WORKING DATA -
● ● ● ●
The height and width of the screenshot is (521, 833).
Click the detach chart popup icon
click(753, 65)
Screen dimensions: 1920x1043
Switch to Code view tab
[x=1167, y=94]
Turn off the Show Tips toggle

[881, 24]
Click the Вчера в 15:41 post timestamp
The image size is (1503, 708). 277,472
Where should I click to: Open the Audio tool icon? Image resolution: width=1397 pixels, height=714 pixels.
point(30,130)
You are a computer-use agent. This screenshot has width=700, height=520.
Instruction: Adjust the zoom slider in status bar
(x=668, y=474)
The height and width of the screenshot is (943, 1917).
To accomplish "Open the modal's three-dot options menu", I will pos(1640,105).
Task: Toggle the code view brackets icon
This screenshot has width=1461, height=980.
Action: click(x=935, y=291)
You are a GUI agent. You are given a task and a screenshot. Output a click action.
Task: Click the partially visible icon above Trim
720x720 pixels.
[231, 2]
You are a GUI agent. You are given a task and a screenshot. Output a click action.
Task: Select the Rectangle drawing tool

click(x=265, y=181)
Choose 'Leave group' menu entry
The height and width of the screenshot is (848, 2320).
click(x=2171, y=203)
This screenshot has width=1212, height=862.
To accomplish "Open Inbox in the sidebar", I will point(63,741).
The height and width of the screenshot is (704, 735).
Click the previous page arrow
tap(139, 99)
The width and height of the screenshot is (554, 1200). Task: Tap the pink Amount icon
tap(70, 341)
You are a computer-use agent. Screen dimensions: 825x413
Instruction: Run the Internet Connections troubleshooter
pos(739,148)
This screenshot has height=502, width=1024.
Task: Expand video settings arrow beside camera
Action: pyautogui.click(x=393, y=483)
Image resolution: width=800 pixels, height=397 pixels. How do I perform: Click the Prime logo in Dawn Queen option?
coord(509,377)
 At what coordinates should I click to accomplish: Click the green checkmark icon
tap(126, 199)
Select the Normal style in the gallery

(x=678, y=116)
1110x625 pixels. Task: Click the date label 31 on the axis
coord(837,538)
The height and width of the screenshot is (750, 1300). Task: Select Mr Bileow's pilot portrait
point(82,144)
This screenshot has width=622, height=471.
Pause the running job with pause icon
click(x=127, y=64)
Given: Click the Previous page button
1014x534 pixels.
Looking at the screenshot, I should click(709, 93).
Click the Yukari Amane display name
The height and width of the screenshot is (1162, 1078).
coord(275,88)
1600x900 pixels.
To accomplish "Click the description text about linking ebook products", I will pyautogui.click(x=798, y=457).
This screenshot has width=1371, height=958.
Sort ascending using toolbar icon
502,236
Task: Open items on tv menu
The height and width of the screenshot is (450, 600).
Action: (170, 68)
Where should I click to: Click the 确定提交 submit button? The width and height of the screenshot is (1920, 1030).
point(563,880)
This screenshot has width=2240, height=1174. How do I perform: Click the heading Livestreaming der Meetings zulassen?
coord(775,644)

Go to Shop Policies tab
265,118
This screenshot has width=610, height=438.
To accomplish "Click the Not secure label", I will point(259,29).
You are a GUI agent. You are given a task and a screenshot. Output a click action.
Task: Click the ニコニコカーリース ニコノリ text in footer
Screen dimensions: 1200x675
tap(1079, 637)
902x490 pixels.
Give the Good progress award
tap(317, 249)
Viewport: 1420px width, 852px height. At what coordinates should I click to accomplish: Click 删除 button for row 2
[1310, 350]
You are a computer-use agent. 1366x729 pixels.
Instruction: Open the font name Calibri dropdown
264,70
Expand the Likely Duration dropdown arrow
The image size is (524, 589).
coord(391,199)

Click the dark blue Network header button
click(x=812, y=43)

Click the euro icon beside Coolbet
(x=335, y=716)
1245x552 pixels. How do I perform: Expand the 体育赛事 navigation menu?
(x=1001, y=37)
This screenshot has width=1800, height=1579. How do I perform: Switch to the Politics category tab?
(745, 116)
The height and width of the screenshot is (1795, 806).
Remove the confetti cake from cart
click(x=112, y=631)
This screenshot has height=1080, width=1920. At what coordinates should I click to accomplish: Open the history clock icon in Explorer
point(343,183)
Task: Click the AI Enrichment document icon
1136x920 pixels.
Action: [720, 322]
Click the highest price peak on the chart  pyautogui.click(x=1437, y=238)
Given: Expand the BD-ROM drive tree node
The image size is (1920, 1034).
● ● ● ●
WORK REQUEST -
Only the lines that hold the word "computer" are wanted; each should be pulled from the records.

RESPONSE FOR THIS EXERCISE -
You are a computer-use agent. This screenshot has width=700, height=520.
You are a computer-use agent. Screen dimensions: 825x413
You are a computer-use agent. 1366x729 pixels.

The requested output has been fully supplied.